Mientras los fieles entran a la Veracruz, los hare krishna hacen lo propio en el templo, que está exactamente al frente de la iglesia católica. La tarde del domingo se hace gris, un tanto melancólica. Afuera siguen sonando vallenatos de Diomedes, uno tras otro, mientras los seguidores de Krisha se quitan los zapatos y se hincan, implorando, para comenzar la ceremonia de año nuevo.
Pero, antes de iniciar, se van rotando unos cocos. “Agítelo junto a su oído, escuche el agua que tiene adentro, y pida un deseo”, comenta uno de los asistentes.
El movimiento hare krishna llegó a Medellín en los 80. Este es una manifestación religiosa reciente, surgida en el siglo pasado.

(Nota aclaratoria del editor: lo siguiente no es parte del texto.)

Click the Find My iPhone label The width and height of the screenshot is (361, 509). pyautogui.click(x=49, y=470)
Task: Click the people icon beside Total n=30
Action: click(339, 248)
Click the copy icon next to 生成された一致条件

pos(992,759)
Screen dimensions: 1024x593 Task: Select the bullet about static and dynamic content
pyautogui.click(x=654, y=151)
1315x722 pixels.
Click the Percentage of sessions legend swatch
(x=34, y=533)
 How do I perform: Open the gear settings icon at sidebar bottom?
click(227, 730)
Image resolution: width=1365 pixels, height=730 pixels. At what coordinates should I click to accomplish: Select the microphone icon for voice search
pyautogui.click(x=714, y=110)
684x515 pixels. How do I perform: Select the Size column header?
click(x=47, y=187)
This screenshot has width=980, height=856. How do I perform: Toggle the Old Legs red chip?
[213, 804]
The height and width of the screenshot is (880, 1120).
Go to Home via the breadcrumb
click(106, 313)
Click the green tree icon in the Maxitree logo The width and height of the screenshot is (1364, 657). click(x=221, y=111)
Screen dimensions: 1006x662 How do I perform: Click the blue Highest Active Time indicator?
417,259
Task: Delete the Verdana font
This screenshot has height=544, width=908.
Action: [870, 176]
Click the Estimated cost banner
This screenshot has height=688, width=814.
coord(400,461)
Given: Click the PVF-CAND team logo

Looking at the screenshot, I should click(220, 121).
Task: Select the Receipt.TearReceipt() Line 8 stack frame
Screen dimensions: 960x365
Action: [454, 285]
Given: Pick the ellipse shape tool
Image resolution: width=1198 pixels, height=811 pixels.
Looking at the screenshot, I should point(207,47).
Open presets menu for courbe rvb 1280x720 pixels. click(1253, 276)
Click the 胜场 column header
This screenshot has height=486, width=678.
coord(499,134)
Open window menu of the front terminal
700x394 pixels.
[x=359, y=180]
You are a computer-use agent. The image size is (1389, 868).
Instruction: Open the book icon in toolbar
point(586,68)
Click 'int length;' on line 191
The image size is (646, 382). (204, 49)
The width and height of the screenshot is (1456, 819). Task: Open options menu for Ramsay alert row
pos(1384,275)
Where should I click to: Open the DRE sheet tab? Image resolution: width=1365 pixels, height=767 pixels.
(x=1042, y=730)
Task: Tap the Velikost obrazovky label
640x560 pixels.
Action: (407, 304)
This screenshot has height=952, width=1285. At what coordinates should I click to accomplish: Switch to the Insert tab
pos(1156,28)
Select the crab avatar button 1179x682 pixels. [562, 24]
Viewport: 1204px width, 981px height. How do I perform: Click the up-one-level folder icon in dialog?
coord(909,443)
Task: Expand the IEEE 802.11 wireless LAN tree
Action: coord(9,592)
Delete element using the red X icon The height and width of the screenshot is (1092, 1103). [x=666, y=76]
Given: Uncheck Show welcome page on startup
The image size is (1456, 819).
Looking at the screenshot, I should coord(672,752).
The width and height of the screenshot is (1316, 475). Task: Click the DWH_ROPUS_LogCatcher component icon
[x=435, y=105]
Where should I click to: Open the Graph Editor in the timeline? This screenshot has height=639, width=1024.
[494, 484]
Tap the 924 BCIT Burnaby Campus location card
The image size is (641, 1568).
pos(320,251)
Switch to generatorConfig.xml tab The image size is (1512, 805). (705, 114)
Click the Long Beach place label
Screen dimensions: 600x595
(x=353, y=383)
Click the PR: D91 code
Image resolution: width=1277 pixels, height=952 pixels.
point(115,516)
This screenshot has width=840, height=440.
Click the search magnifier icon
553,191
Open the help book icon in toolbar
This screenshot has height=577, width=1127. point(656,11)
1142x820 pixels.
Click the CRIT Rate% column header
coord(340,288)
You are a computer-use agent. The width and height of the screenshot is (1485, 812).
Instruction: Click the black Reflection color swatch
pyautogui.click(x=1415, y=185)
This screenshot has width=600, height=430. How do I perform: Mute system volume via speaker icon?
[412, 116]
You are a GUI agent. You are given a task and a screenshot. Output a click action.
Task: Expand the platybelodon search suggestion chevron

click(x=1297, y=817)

El templo hace parte de la Sociedad Internacional para la conciencia de Krishna (Iskcon por sus siglas en inglés). La sociedad ha ido creando templos en todo el mundo para despertar lo que ellos llaman la conciencia de Krishna.
Para los hinduistas, Krishna es uno de los avatares de Vishnú, el dios supremo, pero los hare krishna lo consideran la manifestación suprema y última de Dios. El movimiento no ha estado exento de problemas. En Alemania, por ejemplo, se le consideró una secta. Y, lo que es más grave, se han documentado denuncias de abusos sexuales y físicos dentro de las comunidades.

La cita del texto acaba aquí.